FORT EUSTIS, Virginia -- U.S. Army fitness experts have begun equipping and training more than 60 battalions of soldiers participating in the field test of the new Army Combat Fitness Test.
One of the first hurdles to launching the field test was equipping the test units, according to Whitfield East, the research physiologist for the Army's Center for Initial Military Training and the principal investigator for the Soldier Baseline Physical Readiness Requirements Study.
"We established the equipping solution, [awarded] the contract and then ordered and shipped the equipment to each of the installations," Whitfield said during an ACFT demonstration today.
The Army awarded a contract to Enterprise Furniture Consultants Inc. in late July for $1.1 million to equip each of the test battalions with 16 lanes worth of equipment, according to Michael McGurk, director of research and Analysis for the CIMT.
"We are buying it retail because we are only doing 60 battalions," said McGurk. "It sounds like a lot, but when we do the whole Army ... I'll get a different price. The Army fully expects a lower cost when ordering in quantity for the entire force."
Each of the 16 lanes needs to be equipped with one deadlift bar and more than 320 pounds of weights. The Army also ordered enough weights to equip each lane with 90 pounds of additional weights for the sprint-drag-carry event that requires soldiers to drag a 90-pound sled for 50 meters.
Each lane also requires a weight sled, pull straps, two kettle bells and one medicine ball. Other equipment includes tape measures, marking cones and stopwatches.
ACFT mobile training teams from Fort Jackson, South Carolina are now visiting 63 test battalions to certify and validate graders during the field test, which began Oct. 1.
"That will go on through March, then those battalions will become the pilot groups for the initial ACFT taken; that will go on through August," Lt. Col. David Feltwell, command physical therapist for the Center for Initial Military Training, said.
Master Sgt.
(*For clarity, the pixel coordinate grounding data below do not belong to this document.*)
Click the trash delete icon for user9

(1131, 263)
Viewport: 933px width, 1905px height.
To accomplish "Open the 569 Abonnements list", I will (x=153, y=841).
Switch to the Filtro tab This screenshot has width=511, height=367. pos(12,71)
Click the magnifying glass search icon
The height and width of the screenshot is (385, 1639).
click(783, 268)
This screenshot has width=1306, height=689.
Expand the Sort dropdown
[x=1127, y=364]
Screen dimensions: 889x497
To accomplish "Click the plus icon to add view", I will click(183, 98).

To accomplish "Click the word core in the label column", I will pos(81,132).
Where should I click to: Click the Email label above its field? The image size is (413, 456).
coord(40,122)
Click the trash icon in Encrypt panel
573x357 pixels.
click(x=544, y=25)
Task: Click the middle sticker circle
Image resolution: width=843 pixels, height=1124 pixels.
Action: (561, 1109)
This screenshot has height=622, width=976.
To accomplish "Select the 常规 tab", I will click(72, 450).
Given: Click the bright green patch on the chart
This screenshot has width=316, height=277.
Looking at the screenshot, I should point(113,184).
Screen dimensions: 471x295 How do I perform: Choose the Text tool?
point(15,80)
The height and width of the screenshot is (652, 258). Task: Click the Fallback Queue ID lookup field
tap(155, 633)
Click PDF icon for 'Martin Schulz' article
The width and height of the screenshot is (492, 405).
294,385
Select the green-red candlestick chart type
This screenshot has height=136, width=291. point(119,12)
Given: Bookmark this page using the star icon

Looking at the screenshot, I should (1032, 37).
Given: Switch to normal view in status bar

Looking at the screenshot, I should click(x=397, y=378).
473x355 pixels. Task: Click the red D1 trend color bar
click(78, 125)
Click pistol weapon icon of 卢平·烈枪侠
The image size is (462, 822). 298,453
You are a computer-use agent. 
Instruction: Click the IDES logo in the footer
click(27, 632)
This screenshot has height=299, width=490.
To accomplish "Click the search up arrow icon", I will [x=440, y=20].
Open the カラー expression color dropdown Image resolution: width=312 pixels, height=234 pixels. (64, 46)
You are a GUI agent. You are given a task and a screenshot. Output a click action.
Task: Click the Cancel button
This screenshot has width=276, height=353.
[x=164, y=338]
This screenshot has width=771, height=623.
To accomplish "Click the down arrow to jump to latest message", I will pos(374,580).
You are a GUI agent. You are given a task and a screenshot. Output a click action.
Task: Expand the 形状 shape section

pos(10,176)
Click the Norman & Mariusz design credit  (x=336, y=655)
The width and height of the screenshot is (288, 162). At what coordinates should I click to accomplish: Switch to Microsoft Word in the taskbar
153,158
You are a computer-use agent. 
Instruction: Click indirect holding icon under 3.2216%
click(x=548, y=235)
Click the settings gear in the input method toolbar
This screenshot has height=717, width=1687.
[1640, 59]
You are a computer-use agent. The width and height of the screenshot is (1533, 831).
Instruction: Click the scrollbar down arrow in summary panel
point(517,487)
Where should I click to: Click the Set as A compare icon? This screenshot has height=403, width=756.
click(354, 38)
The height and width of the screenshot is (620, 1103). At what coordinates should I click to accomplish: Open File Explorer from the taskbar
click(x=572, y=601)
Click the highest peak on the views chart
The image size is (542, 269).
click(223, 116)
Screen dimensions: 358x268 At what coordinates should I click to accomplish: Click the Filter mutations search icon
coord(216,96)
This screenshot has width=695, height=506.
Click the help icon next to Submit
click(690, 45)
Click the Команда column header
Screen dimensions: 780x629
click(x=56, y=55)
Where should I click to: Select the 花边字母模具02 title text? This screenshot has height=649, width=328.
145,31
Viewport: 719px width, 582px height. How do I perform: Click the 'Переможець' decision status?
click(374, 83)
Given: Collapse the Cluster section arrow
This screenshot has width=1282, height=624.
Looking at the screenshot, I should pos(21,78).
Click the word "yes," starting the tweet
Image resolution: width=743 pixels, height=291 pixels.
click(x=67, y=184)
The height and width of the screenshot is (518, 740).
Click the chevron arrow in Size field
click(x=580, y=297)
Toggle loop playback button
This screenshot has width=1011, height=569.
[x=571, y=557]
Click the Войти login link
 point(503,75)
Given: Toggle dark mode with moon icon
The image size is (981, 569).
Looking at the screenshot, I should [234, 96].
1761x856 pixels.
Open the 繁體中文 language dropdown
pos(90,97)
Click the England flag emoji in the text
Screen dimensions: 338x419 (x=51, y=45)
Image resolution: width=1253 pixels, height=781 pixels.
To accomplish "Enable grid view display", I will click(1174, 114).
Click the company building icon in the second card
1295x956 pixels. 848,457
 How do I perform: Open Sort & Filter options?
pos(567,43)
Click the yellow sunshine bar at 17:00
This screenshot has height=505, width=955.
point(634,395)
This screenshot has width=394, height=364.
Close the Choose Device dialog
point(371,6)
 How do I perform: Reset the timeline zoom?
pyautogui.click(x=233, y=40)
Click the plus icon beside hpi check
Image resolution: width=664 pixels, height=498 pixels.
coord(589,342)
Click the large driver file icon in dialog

Shelley Horner, the noncommissioned officer in charge of the ACFT mobile training team on Fort Eustis, said overall the testing period was going "really well."
"[But] I have some areas to improve," she admitted with a chuckle.
For many soldiers, the leg tuck event takes work to perfect, she said.
The leg tuck require a soldier to hang from a pull-up bar and pull the legs up to touch the elbows.
Horner has learned it helps to pull up with her arms "a little bit higher so it's less distance for my knees to travel and that gets me that little bit," the 36-year-old Texas National Guard military intelligence specialist said, adding that the soldiers participating in the demonstration are learning just like everyone else.
"I think generally it is kind of an eye-opener. It's different than anything we have ever done before," she said.
Capt. McKenzie Hensley said that many of the soldiers on the participating the demonstration have not done the full ACFT yet.
"We haven't done the test to full completion yet," she said, trying to catch her breath. "We do all of the events, but I personally haven't done the two-mile run afterward, and I think that is going to be the hardest event."
The 27-year-old brigade S1 for the 128th Aviation Brigade added that the ACFT is "hard, but it's good."
For Staff Sgt. Brandon Powell, the ACFT is a challenge that soldiers will have to learn to pace themselves through.
"You don't want to overdo something on the deadlift and then in three minutes you have to drag a 90-pound sled 50 meters, so doing it from that perspective it's definitely challenging," the 27-year-old avionics mechanic said. "You have to work to your strengths and work on your weakness to make sure that you can stay afloat for the whole test; you can't burn yourself out trying to max one thing."
Editor's Note: This story has been updated to correct the role of one of the soldiers.